I’ve finally started at the RCS. My journey started several months ago, back in March. Just over 6 months to the day that I registered.
I met my new teacher, auditioned, jumped through many hoops on the finance front, renovated an old house, cleared out years of junk, cut back on my material possessions, left full time employment, abandoned my beloved harp pupils and Brownies, upped sticksand eventually moved 420 miles North West of tropical North East Essex.
I have left the (normally) suited and booted world of business and finance.
I am now a fully paid up creative type, and a performer and artist of the future. The first time someone referred to me in this way, it was more than I could comprehend. And yet, when I looked around the packed theatre, I was indeed surrounded by many, many more performers and artists. Actors, film makers, producers, composers, opera singers , classical musicians, jazz musicians, in fact disciplines far too numerous to mention.
We had a fabulous lecture yesterday, about Higher Education and what it meant. Initially it was one of those clichéd “turn to someone you haven’t met and discuss what Higher Education is to you” moments. But then we were introduced to a wonderful creative manifesto, courtesy of Bruce Mau – Incomplete Manifesto for Growth. I had been inspired by many other words in the past, but this was a great one for the moment we were in.
As well as this, a wonderful quote was read to us, from On Lies, Secrets and Silence by Adrienne Rich. This was about Claiming rather than Receiving an Education. Frustatingly I can’t find the words on line to share here, but I will be exploring these much more in the future. Claiming being an active, empowered, entitled activity, as opposed to the passiveness of receiving.

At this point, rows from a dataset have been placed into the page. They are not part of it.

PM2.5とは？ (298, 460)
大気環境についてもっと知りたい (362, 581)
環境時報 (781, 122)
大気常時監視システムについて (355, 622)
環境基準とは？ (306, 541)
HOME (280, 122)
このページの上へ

I’ve met an inspiring composer, many wonderful guitarists, a lovely bassoonist, a gorgeous actor. I’m struggling with a lack of tea, and can’t say I’m enjoying the bus journey to and from college.
But the practice sessions I’ve done over the last couple of days have had a new purpose. It’s a cliché, but I feel more free and yet more purposeful. I can’t say what the end result of the next four years will be, but that’s all part of the journey.
The course starts properly next week. I am performing to my guitarist friends in a performing class next week. My first concert is in less than a month. I will be playing some old and some new material. I’m sure the pressure will come, but for now, everything feels good and I am more excited about my future than I have been for a long, long time.